# Behr Marquee experience



## CyrusR (Mar 16, 2015)

Last week we turned over one of the rentals for my in-laws to move into. They wanted their son's room painted like my son's room, with two white walls, and two walls in a bright green, Behr Grape Green (400B-5). This is a deep base color, and when I've painted with it in the past, it has taken three coats to cover. It was 5:30, and the real paint stores were closed, so I took a chance on a gallon of Behr Marquee, hoping that one gallon and two coats would do the job on the almost 200 square feet of wall I had to cover.

Equipment:


3/8" nap Purdy White Dove roller cover.
2.5" Proform Picasso angle oval brush.
1 gallon deep base Behr Marquee Interior Eggshell in Grape Green

The good:


Full hide and depth of color in two coats, rather than three or four. Even at the cut-ins, where I sometimes brush out too thin and have to go back again, the color was perfect in two coats.
Self-priming over the numerous patched nail and pin holes in the walls was excellent. No flashing was visible.
The bad:


This stuff sets up _fast_. I'll usually roll out a section, then lay it off with downward strokes of the roller. With Marquee, this doesn't give good results. The open time is so short that the result of my attempts to lay off was that, when you look at the wall at a shallow angle, you can see every vertical roller stroke in the dried film. Given the time constraints I was under, I didn't fix it, but if you're either picky or a professional, it's something to watch out for. Pace _PACMan_, I didn't notice grit in the finish, but it didn't lay out smooth, either.
So, the paint saved me time and money by covering in two coats, but someone would need better, or just faster, roller technique than I have to get it to look really good.

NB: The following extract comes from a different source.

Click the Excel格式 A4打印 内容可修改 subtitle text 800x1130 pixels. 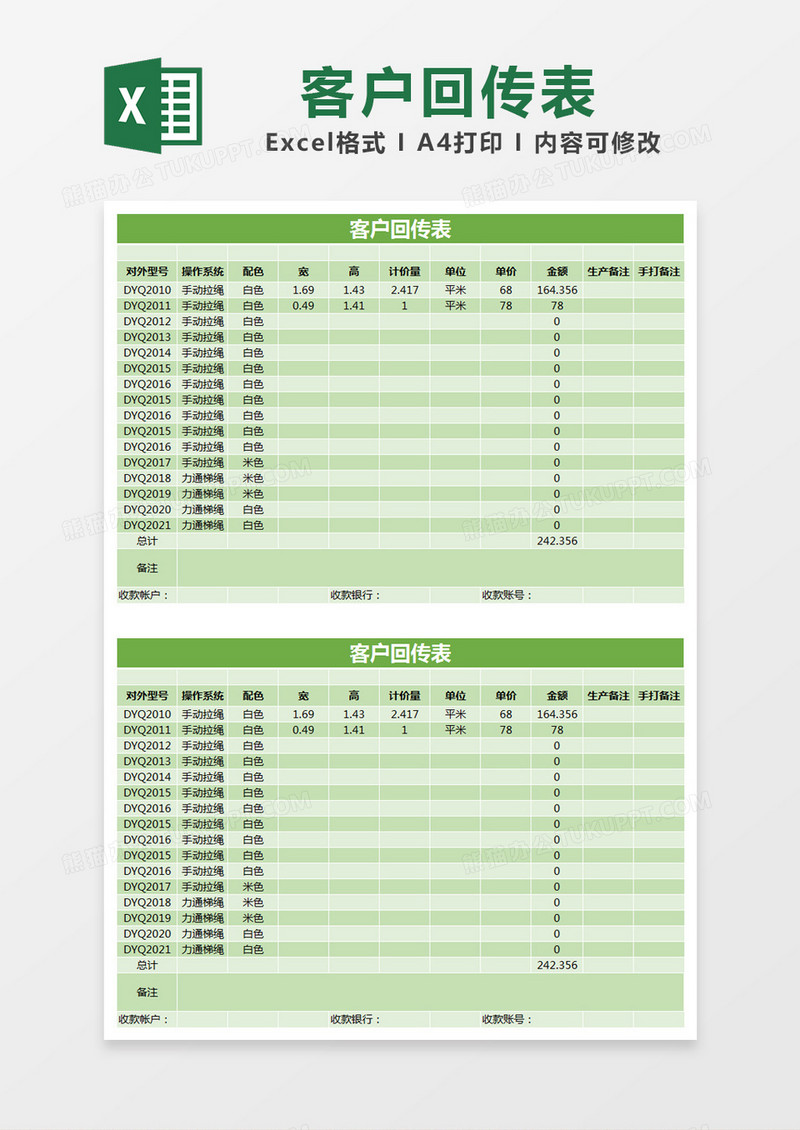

I would use Marquee again for difficult colors like greens and yellows, and where perfect finish wasn't essential, but don't see it as a mainstay. There's no benefit to it with colors that would normally cover in two coats, and it costs more and is harder to use.


----------



## chrisn (Dec 23, 2007)

Switch to a 1/2 inch nap instead of the 3/8 and you would probably avoid all that you had problems with.


----------



## klaatu (Mar 9, 2015)

Marquee covers great! Just like the marketing claims. It's also a very durable paint. It's just a pain in the arse to apply sometimes and it flashes like crazy at times. But some people are just happy to be done with the job and don't concern themselves the finish itself. They want a wall purple, two coats and it's purple.

But coverage and hide isn't the only thing that makes a paint worth $40 a gallon, regardless of what the marketing says.


----------



## klaatu (Mar 9, 2015)

chrisn said:


> Switch to a 1/2 inch nap instead of the 3/8 and you would probably avoid all that you had problems with.

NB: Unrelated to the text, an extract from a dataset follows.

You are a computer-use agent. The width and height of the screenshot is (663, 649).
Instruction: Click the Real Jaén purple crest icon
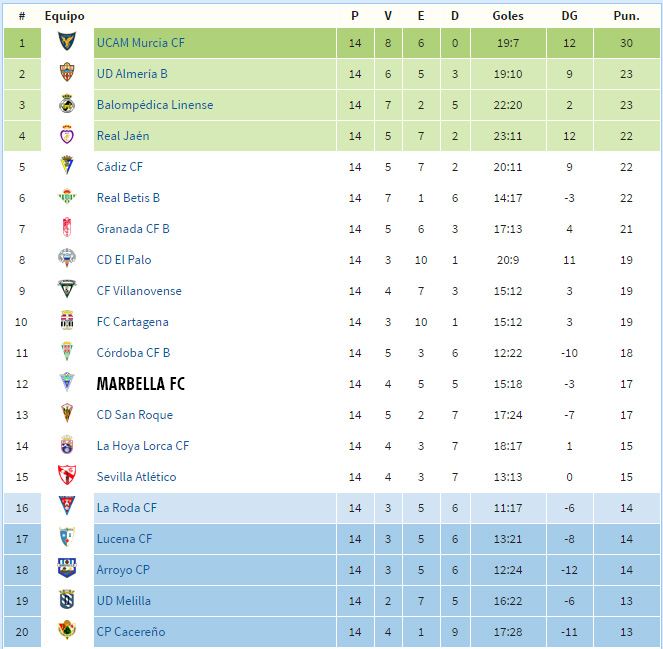click(67, 135)
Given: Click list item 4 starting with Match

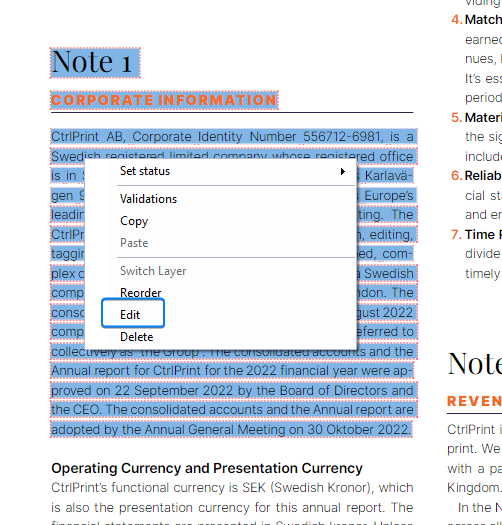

I would go to a 9/16" microfiber. This stuff is supposed to be applied 6 mils wet, and that's hard enough with a 9/16". 3/4" might even be the way to go. The problems with the fast set up could be because people are trying to apply it at a normal mil thickness and it's just kicking off to quickly.

Wait a minute! Why the heck am I helping people figure out how to apply a product that I don't sell? Because I care about the integrity of this trade that's why.


----------



## blackjack (Oct 21, 2015)

you get the gold star pac!

the described problem is one that I have experienced A LOT with Behr products. i dunno if they've changed much over the years but i can't for the life of me figure out why on earth anyone would want to cover everything in enamel. That's like coating every surface in nail polish. It'll work in a pinch if you don't know what to look for (or don't care)...but there are definitely better products for the same pricepoint.. thanks for sharing the experience cyrus


----------



## klaatu (Mar 9, 2015)

blackjack said:


> you get the gold star pac!
> 
> the described problem is one that I have experienced A LOT with Behr products. i dunno if they've changed much over the years but i can't for the life of me figure out why on earth anyone would want to cover everything in enamel. That's like coating every surface in nail polish. It'll work in a pinch if you don't know what to look for (or don't care)...but there are definitely better products for the same pricepoint.. thanks for sharing the experience cyrus


What does "gold star pac" mean?


----------



## CyrusR (Mar 16, 2015)

Under the circumstances, I just had to be done with the job, and it's a kid's room, in a rental, for the in-laws... I wondered about the best roller cover to use, but didn't see anything searching the web on my phone while I waited for the clerk to mix my paint, and knew better than to ask him. The can and TDS just say to use a 3/8" to 1/2" cover, which isn't too helpful. It's apparent that I spread it too thin because I had too much paint left over. 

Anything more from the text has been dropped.